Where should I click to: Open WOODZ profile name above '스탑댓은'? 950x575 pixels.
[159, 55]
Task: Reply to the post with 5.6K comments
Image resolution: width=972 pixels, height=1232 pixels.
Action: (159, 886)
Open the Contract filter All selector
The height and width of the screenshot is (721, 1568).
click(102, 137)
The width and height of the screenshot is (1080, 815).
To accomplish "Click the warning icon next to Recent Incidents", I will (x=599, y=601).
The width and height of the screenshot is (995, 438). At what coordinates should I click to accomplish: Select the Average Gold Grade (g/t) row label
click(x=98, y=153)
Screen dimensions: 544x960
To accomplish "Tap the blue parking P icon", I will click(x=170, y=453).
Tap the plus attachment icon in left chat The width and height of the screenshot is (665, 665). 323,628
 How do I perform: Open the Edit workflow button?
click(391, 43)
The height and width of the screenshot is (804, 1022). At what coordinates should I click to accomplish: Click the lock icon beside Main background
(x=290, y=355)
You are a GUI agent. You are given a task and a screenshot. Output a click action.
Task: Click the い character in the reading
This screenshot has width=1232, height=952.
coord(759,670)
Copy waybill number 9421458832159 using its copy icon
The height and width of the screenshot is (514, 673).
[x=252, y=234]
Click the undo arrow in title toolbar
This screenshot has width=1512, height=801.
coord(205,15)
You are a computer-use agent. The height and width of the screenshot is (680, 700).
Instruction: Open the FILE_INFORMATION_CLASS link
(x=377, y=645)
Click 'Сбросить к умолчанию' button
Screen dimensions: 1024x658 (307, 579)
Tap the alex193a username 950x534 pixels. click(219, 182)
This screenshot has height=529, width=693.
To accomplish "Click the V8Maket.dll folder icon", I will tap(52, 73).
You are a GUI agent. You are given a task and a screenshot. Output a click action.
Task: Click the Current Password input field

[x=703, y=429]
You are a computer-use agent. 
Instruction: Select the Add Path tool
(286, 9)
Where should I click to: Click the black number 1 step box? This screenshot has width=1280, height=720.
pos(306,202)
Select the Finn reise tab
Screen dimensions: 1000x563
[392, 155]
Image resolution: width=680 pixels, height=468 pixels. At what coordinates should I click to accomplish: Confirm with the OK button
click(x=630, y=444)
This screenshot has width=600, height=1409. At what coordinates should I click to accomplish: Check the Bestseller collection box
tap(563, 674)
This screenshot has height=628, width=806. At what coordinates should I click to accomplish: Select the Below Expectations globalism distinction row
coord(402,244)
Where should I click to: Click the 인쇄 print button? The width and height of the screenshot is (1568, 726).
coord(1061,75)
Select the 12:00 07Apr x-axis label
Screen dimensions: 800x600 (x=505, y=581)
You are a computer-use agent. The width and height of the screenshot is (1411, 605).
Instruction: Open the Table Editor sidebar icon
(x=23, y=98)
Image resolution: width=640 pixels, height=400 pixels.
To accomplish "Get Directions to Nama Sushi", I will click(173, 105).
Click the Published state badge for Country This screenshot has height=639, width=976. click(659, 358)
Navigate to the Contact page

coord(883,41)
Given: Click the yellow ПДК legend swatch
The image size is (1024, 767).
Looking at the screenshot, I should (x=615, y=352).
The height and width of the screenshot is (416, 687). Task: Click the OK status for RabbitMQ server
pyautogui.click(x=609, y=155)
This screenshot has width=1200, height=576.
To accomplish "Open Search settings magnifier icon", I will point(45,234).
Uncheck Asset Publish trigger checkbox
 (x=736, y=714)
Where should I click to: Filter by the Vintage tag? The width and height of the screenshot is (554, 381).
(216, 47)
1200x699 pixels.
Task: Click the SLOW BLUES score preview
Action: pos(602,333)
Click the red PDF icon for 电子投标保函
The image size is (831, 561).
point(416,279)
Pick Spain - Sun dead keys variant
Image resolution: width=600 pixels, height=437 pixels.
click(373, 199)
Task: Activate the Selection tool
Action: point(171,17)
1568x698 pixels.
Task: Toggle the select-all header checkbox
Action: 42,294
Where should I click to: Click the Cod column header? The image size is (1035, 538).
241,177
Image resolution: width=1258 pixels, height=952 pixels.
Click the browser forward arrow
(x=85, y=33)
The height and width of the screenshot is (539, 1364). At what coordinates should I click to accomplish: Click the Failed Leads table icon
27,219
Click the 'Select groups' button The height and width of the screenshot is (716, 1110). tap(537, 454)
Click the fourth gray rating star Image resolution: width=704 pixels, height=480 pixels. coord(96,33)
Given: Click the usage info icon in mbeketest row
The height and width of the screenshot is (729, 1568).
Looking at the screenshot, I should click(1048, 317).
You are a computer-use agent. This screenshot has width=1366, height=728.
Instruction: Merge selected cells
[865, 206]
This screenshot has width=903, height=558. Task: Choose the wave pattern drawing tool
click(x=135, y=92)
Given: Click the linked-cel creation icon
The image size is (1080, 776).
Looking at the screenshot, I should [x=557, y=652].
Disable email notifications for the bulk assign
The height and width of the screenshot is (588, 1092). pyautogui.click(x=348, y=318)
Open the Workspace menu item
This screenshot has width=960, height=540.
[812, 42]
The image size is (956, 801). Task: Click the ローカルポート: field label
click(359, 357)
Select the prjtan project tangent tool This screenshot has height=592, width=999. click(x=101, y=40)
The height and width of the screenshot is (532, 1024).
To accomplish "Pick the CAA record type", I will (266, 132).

────

TASK DIRECTIONS
Show each line of the material above where "agent" occurs.

ANSWER BELOW
You are a GUI agent. You are given a task and a screenshot. Output a click action.
You are a computer-use agent. The height and width of the screenshot is (680, 700).
You are a GUI agent. You are given a task and a screenshot. Output a click action.
You are a computer-use agent. 
You are a computer-use agent. The width and height of the screenshot is (1411, 605).
You are a computer-use agent. This screenshot has width=1366, height=728.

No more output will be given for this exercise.